[Collected data]
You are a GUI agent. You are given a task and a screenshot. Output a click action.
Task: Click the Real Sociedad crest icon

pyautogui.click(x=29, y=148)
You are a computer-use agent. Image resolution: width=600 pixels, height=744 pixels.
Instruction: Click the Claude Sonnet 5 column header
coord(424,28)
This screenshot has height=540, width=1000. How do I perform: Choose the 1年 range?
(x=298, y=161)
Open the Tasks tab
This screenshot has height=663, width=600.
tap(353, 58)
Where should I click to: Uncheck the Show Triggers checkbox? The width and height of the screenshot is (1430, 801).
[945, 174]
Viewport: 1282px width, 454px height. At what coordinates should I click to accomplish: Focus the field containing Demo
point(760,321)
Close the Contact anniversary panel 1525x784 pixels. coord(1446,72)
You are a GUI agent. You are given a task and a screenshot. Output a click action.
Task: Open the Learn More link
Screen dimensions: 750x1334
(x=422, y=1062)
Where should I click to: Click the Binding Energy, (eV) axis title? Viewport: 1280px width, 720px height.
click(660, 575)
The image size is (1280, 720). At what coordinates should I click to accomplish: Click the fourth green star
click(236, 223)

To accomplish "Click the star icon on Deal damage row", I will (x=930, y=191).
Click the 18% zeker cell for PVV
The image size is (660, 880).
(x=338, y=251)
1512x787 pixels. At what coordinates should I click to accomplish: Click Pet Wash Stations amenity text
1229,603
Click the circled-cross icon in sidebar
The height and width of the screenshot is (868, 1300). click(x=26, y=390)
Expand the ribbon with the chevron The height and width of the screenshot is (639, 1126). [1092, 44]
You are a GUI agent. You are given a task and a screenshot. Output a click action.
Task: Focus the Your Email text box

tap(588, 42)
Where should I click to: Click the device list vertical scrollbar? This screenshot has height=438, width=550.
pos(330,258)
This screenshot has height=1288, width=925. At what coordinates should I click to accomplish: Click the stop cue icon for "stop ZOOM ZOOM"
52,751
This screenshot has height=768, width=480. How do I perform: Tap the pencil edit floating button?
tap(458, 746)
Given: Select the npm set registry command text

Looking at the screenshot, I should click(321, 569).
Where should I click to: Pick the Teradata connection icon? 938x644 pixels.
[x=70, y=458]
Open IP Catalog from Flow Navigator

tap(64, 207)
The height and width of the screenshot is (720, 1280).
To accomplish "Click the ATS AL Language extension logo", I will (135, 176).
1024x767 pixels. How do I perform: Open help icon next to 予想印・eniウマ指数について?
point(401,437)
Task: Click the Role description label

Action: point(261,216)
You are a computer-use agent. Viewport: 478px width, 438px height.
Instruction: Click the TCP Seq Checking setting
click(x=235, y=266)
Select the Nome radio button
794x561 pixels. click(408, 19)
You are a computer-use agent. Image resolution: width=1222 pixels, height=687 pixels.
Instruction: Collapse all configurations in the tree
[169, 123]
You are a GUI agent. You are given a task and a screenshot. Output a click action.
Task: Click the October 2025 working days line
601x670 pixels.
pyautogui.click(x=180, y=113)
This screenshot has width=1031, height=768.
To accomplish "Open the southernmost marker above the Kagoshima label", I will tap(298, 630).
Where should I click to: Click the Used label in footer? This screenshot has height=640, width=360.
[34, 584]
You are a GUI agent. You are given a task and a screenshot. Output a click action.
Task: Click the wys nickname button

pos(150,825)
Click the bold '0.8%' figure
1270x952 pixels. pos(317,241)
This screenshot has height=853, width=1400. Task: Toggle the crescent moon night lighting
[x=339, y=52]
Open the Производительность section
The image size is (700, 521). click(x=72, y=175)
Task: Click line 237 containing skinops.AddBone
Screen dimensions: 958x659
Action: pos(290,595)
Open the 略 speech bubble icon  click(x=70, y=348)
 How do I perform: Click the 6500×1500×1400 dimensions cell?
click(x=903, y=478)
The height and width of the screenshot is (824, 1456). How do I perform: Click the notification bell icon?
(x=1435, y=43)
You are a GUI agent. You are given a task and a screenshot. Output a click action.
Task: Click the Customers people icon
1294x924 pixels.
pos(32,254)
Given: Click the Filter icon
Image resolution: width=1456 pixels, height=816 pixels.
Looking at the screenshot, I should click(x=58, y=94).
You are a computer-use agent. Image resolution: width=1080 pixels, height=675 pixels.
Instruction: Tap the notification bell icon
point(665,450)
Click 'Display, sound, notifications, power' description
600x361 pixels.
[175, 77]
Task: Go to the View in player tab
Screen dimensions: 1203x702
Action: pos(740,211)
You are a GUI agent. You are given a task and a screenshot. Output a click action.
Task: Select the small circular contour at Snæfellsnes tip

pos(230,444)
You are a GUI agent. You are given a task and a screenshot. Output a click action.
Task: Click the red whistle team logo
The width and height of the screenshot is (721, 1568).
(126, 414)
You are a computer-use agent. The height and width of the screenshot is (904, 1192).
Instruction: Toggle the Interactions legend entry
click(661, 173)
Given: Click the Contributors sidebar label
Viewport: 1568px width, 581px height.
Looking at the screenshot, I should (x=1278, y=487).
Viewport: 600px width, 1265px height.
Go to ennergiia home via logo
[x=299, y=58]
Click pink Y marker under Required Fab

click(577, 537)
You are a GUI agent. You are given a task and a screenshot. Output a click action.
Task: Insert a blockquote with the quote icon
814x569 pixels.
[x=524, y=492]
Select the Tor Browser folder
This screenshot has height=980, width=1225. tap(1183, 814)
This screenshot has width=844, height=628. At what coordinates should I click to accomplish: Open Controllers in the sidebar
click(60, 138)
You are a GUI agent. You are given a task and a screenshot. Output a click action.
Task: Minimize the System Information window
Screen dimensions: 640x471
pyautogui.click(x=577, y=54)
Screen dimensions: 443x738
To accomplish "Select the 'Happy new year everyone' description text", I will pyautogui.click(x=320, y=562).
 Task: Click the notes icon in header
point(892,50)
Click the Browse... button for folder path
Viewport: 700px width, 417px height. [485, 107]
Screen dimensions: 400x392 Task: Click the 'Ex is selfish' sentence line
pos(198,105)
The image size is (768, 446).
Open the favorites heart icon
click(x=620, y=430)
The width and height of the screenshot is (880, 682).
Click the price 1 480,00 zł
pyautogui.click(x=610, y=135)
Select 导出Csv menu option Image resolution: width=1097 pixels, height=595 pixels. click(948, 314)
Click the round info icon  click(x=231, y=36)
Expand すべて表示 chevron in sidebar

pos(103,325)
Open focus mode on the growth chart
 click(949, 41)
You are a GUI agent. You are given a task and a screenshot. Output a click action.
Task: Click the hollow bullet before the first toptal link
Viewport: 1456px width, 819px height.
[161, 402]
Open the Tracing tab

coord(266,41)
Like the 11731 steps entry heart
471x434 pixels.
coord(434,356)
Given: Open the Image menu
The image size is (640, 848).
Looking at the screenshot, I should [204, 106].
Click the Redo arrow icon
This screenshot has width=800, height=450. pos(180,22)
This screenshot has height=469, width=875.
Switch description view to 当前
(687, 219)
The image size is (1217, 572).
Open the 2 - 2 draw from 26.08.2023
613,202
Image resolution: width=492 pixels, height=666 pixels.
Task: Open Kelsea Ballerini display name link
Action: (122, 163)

| Brief |
Return every record in full, word for word.

| Result |
You are a GUI agent. You are given a task and a screenshot. Output a click action.
Task: Click the Real Sociedad crest icon

pyautogui.click(x=29, y=148)
You are a computer-use agent. Image resolution: width=600 pixels, height=744 pixels.
Instruction: Click the Claude Sonnet 5 column header
coord(424,28)
This screenshot has height=540, width=1000. How do I perform: Choose the 1年 range?
(x=298, y=161)
Open the Tasks tab
This screenshot has height=663, width=600.
tap(353, 58)
Where should I click to: Uncheck the Show Triggers checkbox? The width and height of the screenshot is (1430, 801).
[945, 174]
Viewport: 1282px width, 454px height. At what coordinates should I click to accomplish: Focus the field containing Demo
point(760,321)
Close the Contact anniversary panel 1525x784 pixels. coord(1446,72)
You are a GUI agent. You are given a task and a screenshot. Output a click action.
Task: Open the Learn More link
Screen dimensions: 750x1334
(x=422, y=1062)
Where should I click to: Click the Binding Energy, (eV) axis title? Viewport: 1280px width, 720px height.
click(660, 575)
The image size is (1280, 720). At what coordinates should I click to accomplish: Click the fourth green star
click(236, 223)

To accomplish "Click the star icon on Deal damage row", I will (x=930, y=191).
Click the 18% zeker cell for PVV
The image size is (660, 880).
(x=338, y=251)
1512x787 pixels. At what coordinates should I click to accomplish: Click Pet Wash Stations amenity text
1229,603
Click the circled-cross icon in sidebar
The height and width of the screenshot is (868, 1300). click(x=26, y=390)
Expand the ribbon with the chevron The height and width of the screenshot is (639, 1126). [1092, 44]
You are a GUI agent. You are given a task and a screenshot. Output a click action.
Task: Focus the Your Email text box

tap(588, 42)
Where should I click to: Click the device list vertical scrollbar? This screenshot has height=438, width=550.
pos(330,258)
This screenshot has height=1288, width=925. At what coordinates should I click to accomplish: Click the stop cue icon for "stop ZOOM ZOOM"
52,751
This screenshot has height=768, width=480. How do I perform: Tap the pencil edit floating button?
tap(458, 746)
Given: Select the npm set registry command text

Looking at the screenshot, I should click(321, 569).
Where should I click to: Pick the Teradata connection icon? 938x644 pixels.
[x=70, y=458]
Open IP Catalog from Flow Navigator

tap(64, 207)
The height and width of the screenshot is (720, 1280).
To accomplish "Click the ATS AL Language extension logo", I will (135, 176).
1024x767 pixels. How do I perform: Open help icon next to 予想印・eniウマ指数について?
point(401,437)
Task: Click the Role description label

Action: point(261,216)
You are a computer-use agent. Viewport: 478px width, 438px height.
Instruction: Click the TCP Seq Checking setting
click(x=235, y=266)
Select the Nome radio button
794x561 pixels. click(408, 19)
You are a computer-use agent. Image resolution: width=1222 pixels, height=687 pixels.
Instruction: Collapse all configurations in the tree
[169, 123]
You are a GUI agent. You are given a task and a screenshot. Output a click action.
Task: Click the October 2025 working days line
601x670 pixels.
pyautogui.click(x=180, y=113)
This screenshot has width=1031, height=768.
To accomplish "Open the southernmost marker above the Kagoshima label", I will tap(298, 630).
Where should I click to: Click the Used label in footer? This screenshot has height=640, width=360.
[34, 584]
You are a GUI agent. You are given a task and a screenshot. Output a click action.
Task: Click the wys nickname button

pos(150,825)
Click the bold '0.8%' figure
1270x952 pixels. pos(317,241)
This screenshot has height=853, width=1400. Task: Toggle the crescent moon night lighting
[x=339, y=52]
Open the Производительность section
The image size is (700, 521). click(x=72, y=175)
Task: Click line 237 containing skinops.AddBone
Screen dimensions: 958x659
Action: pos(290,595)
Open the 略 speech bubble icon  click(x=70, y=348)
 How do I perform: Click the 6500×1500×1400 dimensions cell?
click(x=903, y=478)
The height and width of the screenshot is (824, 1456). How do I perform: Click the notification bell icon?
(x=1435, y=43)
You are a GUI agent. You are given a task and a screenshot. Output a click action.
Task: Click the Customers people icon
1294x924 pixels.
pos(32,254)
Given: Click the Filter icon
Image resolution: width=1456 pixels, height=816 pixels.
Looking at the screenshot, I should click(x=58, y=94).
You are a computer-use agent. Image resolution: width=1080 pixels, height=675 pixels.
Instruction: Tap the notification bell icon
point(665,450)
Click 'Display, sound, notifications, power' description
600x361 pixels.
[175, 77]
Task: Go to the View in player tab
Screen dimensions: 1203x702
Action: pos(740,211)
You are a GUI agent. You are given a task and a screenshot. Output a click action.
Task: Select the small circular contour at Snæfellsnes tip

pos(230,444)
You are a GUI agent. You are given a task and a screenshot. Output a click action.
Task: Click the red whistle team logo
The width and height of the screenshot is (721, 1568).
(126, 414)
You are a computer-use agent. The height and width of the screenshot is (904, 1192).
Instruction: Toggle the Interactions legend entry
click(661, 173)
Given: Click the Contributors sidebar label
Viewport: 1568px width, 581px height.
Looking at the screenshot, I should (x=1278, y=487).
Viewport: 600px width, 1265px height.
Go to ennergiia home via logo
[x=299, y=58]
Click pink Y marker under Required Fab

click(577, 537)
You are a GUI agent. You are given a task and a screenshot. Output a click action.
Task: Insert a blockquote with the quote icon
814x569 pixels.
[x=524, y=492]
Select the Tor Browser folder
This screenshot has height=980, width=1225. tap(1183, 814)
This screenshot has width=844, height=628. At what coordinates should I click to accomplish: Open Controllers in the sidebar
click(60, 138)
You are a GUI agent. You are given a task and a screenshot. Output a click action.
Task: Minimize the System Information window
Screen dimensions: 640x471
pyautogui.click(x=577, y=54)
Screen dimensions: 443x738
To accomplish "Select the 'Happy new year everyone' description text", I will pyautogui.click(x=320, y=562).
 Task: Click the notes icon in header
point(892,50)
Click the Browse... button for folder path
Viewport: 700px width, 417px height. [485, 107]
Screen dimensions: 400x392 Task: Click the 'Ex is selfish' sentence line
pos(198,105)
The image size is (768, 446).
Open the favorites heart icon
click(x=620, y=430)
The width and height of the screenshot is (880, 682).
Click the price 1 480,00 zł
pyautogui.click(x=610, y=135)
Select 导出Csv menu option Image resolution: width=1097 pixels, height=595 pixels. click(948, 314)
Click the round info icon  click(x=231, y=36)
Expand すべて表示 chevron in sidebar

pos(103,325)
Open focus mode on the growth chart
 click(949, 41)
You are a GUI agent. You are given a task and a screenshot. Output a click action.
Task: Click the hollow bullet before the first toptal link
Viewport: 1456px width, 819px height.
[161, 402]
Open the Tracing tab

coord(266,41)
Like the 11731 steps entry heart
471x434 pixels.
coord(434,356)
Given: Open the Image menu
The image size is (640, 848).
Looking at the screenshot, I should [204, 106].
Click the Redo arrow icon
This screenshot has width=800, height=450. pos(180,22)
This screenshot has height=469, width=875.
Switch description view to 当前
(687, 219)
The image size is (1217, 572).
Open the 2 - 2 draw from 26.08.2023
613,202
Image resolution: width=492 pixels, height=666 pixels.
Task: Open Kelsea Ballerini display name link
Action: (122, 163)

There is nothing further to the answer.